#### [Exercise prompt]
Start with the first line of the data and end with the line that holds "Task: Expand reason"; write out each one exactly.

Collected data entries
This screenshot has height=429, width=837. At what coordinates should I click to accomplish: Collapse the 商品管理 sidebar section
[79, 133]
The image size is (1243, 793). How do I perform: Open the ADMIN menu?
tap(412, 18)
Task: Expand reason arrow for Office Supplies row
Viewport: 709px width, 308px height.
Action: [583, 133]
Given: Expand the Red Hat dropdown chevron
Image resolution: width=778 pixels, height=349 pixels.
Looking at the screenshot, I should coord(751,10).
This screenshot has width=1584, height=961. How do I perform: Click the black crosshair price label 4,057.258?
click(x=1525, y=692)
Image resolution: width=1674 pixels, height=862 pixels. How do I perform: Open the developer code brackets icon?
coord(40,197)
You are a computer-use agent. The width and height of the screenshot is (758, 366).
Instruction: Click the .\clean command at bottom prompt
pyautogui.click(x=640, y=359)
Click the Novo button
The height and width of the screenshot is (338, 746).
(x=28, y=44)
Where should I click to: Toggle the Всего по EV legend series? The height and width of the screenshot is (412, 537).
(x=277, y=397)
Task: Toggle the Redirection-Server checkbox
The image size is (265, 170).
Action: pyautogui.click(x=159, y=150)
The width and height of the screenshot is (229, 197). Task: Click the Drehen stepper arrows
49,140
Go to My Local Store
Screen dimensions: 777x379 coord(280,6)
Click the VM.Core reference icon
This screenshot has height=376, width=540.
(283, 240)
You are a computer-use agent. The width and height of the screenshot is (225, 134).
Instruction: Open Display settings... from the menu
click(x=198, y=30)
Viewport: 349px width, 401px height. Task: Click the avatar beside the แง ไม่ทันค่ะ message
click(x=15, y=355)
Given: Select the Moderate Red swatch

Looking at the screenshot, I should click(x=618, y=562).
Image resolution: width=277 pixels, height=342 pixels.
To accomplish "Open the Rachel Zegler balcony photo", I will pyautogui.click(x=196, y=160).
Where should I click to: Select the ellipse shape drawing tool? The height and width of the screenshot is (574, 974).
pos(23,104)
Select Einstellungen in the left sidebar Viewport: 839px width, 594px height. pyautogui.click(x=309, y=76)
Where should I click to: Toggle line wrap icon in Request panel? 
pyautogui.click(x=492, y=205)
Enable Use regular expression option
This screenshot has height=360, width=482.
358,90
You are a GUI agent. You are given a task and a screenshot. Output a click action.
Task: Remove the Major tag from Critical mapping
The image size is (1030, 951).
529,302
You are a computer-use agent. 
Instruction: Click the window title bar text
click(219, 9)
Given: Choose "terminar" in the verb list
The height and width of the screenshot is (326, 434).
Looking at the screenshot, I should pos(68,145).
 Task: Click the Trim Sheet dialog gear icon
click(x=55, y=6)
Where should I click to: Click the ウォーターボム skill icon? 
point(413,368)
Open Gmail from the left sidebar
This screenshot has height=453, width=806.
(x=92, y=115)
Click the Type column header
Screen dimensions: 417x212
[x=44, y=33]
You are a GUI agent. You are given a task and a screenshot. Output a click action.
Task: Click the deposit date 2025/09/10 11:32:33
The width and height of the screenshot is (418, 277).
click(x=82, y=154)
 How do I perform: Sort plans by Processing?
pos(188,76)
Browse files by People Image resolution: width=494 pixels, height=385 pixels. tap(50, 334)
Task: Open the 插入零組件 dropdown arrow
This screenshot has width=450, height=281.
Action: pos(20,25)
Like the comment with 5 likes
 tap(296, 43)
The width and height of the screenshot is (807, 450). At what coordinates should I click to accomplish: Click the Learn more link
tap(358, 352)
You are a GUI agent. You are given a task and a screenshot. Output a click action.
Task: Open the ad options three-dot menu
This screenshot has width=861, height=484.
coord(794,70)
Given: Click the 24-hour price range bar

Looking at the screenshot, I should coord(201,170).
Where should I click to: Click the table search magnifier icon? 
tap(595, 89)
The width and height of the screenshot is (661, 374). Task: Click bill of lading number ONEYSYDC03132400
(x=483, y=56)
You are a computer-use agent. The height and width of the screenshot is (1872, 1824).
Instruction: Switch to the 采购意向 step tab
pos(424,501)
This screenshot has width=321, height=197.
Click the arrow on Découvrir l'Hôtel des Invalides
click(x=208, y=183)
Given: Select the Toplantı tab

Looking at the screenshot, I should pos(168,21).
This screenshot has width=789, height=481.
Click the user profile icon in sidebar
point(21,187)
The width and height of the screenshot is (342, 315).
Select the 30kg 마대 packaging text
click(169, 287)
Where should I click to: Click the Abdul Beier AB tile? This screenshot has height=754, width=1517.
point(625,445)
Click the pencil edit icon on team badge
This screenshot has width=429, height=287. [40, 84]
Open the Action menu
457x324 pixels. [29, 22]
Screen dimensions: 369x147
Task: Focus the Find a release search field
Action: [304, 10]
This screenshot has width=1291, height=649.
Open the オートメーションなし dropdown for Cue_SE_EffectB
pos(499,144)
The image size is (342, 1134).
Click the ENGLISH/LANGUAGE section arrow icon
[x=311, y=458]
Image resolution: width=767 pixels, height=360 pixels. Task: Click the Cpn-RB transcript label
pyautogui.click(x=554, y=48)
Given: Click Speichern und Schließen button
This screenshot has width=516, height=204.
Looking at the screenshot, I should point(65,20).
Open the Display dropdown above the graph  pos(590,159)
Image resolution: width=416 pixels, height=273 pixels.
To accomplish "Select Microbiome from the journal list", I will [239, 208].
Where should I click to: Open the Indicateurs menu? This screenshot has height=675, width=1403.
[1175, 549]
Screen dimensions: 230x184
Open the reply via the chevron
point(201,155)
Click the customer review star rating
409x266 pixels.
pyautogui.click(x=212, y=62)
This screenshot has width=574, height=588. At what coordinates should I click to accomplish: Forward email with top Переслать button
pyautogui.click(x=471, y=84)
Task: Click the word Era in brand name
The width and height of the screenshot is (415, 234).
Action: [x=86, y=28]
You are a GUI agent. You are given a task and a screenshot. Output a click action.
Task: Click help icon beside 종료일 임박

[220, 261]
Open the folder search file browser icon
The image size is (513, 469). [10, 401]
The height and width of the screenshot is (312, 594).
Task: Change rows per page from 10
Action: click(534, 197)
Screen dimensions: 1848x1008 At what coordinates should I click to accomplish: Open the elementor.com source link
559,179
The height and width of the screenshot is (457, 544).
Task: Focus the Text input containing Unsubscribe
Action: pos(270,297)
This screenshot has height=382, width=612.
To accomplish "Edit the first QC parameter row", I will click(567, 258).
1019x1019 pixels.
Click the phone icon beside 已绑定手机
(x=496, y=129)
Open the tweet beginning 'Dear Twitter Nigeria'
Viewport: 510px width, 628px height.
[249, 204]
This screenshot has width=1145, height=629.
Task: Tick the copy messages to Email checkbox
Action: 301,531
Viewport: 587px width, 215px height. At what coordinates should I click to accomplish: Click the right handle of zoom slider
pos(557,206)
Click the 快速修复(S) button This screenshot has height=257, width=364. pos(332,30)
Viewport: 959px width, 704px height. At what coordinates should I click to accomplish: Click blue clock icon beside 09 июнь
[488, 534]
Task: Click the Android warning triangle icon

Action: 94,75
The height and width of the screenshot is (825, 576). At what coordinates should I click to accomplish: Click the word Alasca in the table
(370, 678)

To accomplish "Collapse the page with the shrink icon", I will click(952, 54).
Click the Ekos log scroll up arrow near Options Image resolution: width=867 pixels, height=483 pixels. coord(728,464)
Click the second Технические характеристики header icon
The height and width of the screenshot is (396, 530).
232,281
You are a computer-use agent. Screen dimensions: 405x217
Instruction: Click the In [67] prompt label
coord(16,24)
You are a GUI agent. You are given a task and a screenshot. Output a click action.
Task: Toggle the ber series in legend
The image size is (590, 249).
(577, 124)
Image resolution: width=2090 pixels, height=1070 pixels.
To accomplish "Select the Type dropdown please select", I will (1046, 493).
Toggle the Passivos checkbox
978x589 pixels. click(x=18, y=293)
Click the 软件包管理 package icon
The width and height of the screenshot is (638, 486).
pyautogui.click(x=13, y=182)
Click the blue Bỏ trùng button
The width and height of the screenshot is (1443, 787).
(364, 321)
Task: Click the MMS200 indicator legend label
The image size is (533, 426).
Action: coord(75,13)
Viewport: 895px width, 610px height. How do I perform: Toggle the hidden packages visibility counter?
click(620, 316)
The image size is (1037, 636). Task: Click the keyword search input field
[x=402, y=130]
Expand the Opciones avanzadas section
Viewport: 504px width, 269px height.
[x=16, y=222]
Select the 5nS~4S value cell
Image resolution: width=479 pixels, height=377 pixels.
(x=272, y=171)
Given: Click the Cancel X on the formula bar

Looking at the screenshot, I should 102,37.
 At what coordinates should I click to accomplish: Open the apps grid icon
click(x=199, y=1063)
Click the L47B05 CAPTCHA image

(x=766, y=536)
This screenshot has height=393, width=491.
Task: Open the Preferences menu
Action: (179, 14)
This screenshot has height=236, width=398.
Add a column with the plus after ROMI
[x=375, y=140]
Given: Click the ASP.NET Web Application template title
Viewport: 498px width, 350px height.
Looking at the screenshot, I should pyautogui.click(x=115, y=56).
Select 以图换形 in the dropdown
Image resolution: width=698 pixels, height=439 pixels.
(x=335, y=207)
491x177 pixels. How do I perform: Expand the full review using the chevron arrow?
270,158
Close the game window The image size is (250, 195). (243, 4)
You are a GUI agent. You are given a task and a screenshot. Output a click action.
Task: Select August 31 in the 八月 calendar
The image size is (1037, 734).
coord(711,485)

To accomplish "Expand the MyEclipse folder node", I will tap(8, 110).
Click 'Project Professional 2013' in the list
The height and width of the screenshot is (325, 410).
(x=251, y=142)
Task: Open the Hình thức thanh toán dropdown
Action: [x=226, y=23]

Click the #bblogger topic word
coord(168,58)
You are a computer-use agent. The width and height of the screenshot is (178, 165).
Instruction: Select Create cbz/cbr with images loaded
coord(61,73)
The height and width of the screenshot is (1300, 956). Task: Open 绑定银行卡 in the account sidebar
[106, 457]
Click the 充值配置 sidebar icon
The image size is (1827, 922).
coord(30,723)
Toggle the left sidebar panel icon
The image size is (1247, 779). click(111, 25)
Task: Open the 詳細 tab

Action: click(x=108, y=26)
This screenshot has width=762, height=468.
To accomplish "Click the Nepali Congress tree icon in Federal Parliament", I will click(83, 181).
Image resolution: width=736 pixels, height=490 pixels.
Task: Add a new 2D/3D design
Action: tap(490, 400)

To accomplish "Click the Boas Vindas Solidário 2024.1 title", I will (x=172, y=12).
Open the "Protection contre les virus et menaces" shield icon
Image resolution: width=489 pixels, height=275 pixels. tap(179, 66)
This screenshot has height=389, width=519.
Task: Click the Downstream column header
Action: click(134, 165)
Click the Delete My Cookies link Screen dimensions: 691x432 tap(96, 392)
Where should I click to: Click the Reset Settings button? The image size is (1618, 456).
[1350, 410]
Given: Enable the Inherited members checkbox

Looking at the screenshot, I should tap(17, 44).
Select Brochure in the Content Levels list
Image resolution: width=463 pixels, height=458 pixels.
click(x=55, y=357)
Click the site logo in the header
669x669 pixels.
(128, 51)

#### [Task result]
This screenshot has height=429, width=837. At what coordinates should I click to accomplish: Collapse the 商品管理 sidebar section
[79, 133]
The image size is (1243, 793). How do I perform: Open the ADMIN menu?
tap(412, 18)
Task: Expand reason arrow for Office Supplies row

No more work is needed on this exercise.